We’re taken to Winterfell, where Bran has taken over in the absence of his father and brothers. I imagine that he’ll turn out to be a more adept ruler than Joffrey is. Beyond the Wall, we follow Jon Snow and the Night’s Watch as they try and figure out what exactly what the hell is going on beyond the Wall. Robb, the King of the North, as his followers have taken to calling him, continues his war against the Lannisters.

A new addition to the show is Stannis Baratheon (Stephen Dillane), Robert’s elder brother and the throne’s technical inheritor. Stannis is joined by Melisandre (Carice van Houton), a priestess of the “Lord of Light” and one of Stannis’ advisors. And just like there’s some sorcery evident with Dany and her dragons, we see some crazy voodoo working on her. When one of Stannis’ priests, after trying to convince him that following this heretic was a mistake, tries poisoning her with a glass of wine, we see blood pour out of his nose before he collapses, dead. So. Good luck with all of that.

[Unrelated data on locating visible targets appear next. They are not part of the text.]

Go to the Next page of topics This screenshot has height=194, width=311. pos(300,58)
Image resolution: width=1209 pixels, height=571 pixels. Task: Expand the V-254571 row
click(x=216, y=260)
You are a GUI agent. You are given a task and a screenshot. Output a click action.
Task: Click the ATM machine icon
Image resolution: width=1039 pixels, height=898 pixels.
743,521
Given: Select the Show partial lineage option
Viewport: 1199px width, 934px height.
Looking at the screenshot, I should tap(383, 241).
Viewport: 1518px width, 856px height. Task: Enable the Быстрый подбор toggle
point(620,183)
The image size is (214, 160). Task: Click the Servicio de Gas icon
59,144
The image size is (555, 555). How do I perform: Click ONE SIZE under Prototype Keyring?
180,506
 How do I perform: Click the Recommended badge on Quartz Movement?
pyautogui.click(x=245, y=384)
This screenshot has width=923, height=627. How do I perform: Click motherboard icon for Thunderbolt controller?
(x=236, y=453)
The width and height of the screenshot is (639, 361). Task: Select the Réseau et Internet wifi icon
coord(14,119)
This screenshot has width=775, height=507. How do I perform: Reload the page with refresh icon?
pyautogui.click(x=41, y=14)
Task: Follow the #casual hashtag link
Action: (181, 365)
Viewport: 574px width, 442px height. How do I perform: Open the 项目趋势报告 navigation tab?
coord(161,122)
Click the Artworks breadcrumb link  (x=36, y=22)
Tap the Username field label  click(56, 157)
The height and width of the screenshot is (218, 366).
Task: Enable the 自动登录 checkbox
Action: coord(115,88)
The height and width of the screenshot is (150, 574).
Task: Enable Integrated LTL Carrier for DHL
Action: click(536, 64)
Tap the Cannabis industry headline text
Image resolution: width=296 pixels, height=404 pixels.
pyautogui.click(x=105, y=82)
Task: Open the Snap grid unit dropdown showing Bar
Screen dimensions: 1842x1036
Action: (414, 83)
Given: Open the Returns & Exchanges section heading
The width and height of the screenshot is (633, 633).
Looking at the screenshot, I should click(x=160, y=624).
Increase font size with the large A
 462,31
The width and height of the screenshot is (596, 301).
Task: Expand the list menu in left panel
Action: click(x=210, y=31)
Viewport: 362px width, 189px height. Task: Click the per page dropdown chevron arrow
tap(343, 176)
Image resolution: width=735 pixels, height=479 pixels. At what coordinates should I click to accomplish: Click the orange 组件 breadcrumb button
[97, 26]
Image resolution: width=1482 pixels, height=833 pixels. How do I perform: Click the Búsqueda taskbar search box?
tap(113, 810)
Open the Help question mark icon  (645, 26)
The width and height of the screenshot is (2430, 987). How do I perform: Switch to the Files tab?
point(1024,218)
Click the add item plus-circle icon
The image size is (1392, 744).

Joffrey, Bran, Rob, Stannis, Dany, Jon. All of them are now leaders or are learning valuable lessons about leadership. Tyrion tells Cersei that one of hardest things about fighting this war is going to be the fact that all of the Lannister’s enemies hate each other almost as much as they hate them. And Joffrey really isn’t doing anything for that image. Killing people for offending his delicate sensibilities is enough. But at the end of the episode, when we see all of Robert’s bastard children being killed off, we know that King’s Landing and the rest of the Seven Kingdoms are really in a bad way. Joffrey isn’t a leader, he’s a despot who rules like he read about it in, well, A Game of Thrones.

Dany and Robb have both met with a measured degree of success, and as things get tougher for them will have to hold together the alliances they’ve built. Jaime Lannister was right when he told Robb that three victories didn’t make him a conqueror. And with no end to the Red Waste in sight, Dany is going to have trouble holding together what from the outside looks only like a ragtag group of survivors with no real strength behind them. Jon and Bran are learning how to follow and how to deal with people they don’t particularly want to deal with. Jon with the Wildings and Bran with the residents of Winterfell.

Season 2 looks like it’s come in, ready to tell season 1 to sit on it, Potsie. It definitely has a way of making you want to pump your fist in the air, and makes fantasy fans out of us all. Bring on the blood, the backstabbing, the politics. And if we have to sit through a few gratuitous boob scenes along the way, well, whatever.